Ban renting of single family dwellings, but allow and encourage it where increased density is achieved (apartments, condos, multiplexes, etc). Owners of single family dwellings will scramble to convert their rentals to duplexes / multiplexes and create the additional inventory while companies acquire multiple properties to convert into apartment complexes.
In the UK the equivalent of 'zoning' regulations keeps M low. Government 'help to buy' here exacerbates the problem as it directly increases N without directly increasing M.
The fundamental model here is musical chairs.
Everywhere housing prices went way up, I doubt everywhere had the same issues with regulations since the 70s.
Now let's talk about cheap credit...
All the other factors certainly contribute, but cheap credit only affects how much the most desperate buyer is able to pay. This becomes the limiting factor almost everywhere, meaning that prices would be equally unaffordable if credit wasn’t cheap.
Building much more is the only fundamental solution, as this will reduce the proportion of desperate buyers. But of course local democracy prevents that - meaning, the problem persists indefinitely and we’re only wasting time discussing it.
I disagree with this statement, cheap credit allows banks to offer longer term mortgages and buyers able to afford a larger principal with the same per-month cost, pushing the prices upwards due to keeping payments low on a per-month basis, due to low interests and longer term plans.
This definitely pushes the price of all market upwards. It's a similar effect to tuition costs in the US, cheap credit, bankruptcy laws make them pretty safe for banks to take risk, flooding the market and allowing universities to hike prices.
Building is fundamental, but cheap credit has an upwards pressure in price, magnifying the effect.
All in all, I completely agree with your take on the solution. Build fucking more, population and specially cities have grown quite a lot on the past 3-4 decades, we still live with most dwellings built then than now.

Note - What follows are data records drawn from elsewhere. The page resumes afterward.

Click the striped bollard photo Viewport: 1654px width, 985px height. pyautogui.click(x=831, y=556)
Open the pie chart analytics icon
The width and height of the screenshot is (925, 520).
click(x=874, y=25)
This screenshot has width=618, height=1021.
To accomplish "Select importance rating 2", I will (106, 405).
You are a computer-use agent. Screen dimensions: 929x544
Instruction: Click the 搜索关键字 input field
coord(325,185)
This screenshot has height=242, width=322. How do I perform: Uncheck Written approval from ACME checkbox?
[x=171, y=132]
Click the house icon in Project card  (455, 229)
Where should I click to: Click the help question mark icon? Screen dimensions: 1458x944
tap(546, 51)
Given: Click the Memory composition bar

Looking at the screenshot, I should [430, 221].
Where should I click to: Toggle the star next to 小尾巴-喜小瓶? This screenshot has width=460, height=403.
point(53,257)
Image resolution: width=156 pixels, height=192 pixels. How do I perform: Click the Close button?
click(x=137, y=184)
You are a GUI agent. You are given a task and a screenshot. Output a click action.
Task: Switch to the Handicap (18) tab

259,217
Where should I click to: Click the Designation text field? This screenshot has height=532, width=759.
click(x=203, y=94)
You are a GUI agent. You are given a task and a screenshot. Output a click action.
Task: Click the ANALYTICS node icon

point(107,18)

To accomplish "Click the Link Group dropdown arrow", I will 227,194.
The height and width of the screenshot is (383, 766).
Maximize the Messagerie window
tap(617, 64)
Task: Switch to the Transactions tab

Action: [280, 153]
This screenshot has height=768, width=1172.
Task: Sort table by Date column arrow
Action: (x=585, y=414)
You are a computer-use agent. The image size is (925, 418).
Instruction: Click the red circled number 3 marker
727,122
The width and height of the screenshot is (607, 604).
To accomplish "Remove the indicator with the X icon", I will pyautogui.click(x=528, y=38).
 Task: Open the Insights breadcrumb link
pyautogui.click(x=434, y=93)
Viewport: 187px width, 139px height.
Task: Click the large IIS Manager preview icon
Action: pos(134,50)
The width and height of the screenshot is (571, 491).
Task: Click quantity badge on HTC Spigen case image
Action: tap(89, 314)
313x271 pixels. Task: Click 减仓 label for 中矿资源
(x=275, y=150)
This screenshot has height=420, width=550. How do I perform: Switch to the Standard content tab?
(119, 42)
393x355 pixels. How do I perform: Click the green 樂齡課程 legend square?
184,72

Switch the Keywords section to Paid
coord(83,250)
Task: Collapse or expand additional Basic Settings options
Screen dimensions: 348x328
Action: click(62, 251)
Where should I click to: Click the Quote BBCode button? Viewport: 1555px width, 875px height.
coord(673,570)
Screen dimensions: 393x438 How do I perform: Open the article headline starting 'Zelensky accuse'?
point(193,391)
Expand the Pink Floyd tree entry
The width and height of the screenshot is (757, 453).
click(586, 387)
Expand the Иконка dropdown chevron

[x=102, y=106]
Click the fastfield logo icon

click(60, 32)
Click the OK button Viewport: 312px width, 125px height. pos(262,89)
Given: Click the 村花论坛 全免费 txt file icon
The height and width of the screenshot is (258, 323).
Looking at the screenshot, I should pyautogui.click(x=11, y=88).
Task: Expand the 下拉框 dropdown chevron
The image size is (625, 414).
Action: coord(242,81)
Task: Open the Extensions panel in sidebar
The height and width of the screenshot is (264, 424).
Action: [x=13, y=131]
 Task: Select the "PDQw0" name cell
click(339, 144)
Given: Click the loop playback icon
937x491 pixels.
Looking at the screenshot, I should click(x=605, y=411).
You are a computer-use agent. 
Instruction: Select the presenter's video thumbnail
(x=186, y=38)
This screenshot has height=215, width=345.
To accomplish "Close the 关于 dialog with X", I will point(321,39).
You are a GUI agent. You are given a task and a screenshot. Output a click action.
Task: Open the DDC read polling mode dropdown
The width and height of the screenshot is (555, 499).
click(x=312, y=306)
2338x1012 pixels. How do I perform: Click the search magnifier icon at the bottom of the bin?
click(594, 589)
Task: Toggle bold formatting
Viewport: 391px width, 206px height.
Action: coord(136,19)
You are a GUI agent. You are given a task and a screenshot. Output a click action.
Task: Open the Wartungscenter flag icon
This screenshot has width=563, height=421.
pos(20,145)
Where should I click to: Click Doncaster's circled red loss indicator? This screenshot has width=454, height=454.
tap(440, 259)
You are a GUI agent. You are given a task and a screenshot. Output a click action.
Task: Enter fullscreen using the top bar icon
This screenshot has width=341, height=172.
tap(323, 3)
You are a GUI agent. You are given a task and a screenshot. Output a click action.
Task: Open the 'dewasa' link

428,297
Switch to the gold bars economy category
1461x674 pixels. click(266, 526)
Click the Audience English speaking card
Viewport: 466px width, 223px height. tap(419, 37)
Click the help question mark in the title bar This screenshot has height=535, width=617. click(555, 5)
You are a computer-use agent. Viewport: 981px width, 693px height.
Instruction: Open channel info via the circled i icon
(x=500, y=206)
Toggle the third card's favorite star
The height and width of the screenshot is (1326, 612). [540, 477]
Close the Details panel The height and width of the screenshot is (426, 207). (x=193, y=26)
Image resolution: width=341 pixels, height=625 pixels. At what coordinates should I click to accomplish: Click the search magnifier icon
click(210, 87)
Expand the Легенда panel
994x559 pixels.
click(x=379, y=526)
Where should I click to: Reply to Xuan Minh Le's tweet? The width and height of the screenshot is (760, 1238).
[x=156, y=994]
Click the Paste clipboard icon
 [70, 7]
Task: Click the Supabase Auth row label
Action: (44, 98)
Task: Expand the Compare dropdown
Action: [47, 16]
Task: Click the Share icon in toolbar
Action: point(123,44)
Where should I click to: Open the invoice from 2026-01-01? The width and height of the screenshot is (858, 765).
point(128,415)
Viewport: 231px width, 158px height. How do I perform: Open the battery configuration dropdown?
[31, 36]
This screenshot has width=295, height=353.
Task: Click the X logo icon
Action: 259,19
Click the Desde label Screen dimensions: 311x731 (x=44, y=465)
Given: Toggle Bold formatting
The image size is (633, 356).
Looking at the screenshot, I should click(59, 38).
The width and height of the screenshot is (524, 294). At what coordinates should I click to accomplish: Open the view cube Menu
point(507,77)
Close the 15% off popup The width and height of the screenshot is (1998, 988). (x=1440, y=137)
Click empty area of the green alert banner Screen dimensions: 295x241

The point is that cheap credit (mortgage regulation) significantly raises the upper bound on this limit.
Profit margin at the publicly listed UK house builders in around 30%
It seems as if high housing prices are an explicit policy of most major powers at this time.
No, not really.
https://www.statista.com/statistics/240991/average-sales-pri...
> Didn't various governments put vast amounts of money into the economy in an effort to ensure house prices returned to their previous levels and continued to rise?
No.
They put lots of money into the economy as Keynesian economic expansion policy, to combat unemployment.
House prices simply weren’t as dramatically effected as you seem to think. Check the statistics on the previous link if you don’t believe me.
That's true in the US and UK.
I'd contend that preventing massive asset depreciation, including housing, was an explicit policy of every major economic power in North America, Europe and China. I don't know, but suspect other major economic powers also participated in that, but I'm not as well versed.
(I should point out that in the 1950s it was just as large a multiplier of household income, but in that time we went from one wagerearner to two.)
https://www.thelocal.es/20140225/spain-worst-in-europe-for-e...
It's not like our government will get EU's permission to let the banks fail or something...
https://en.wikipedia.org/wiki/Housing_Act_1980
> By 2013, some tenants who had purchased their council flats, sold them later to speculators, investors or property companies. By 2013, a one-bedroom council flat that sold for £50,000 in the early 1990s, for example, had a market price of £250,000.[9] A tight housing market led to increased rent as construction of new homes decreased.[9]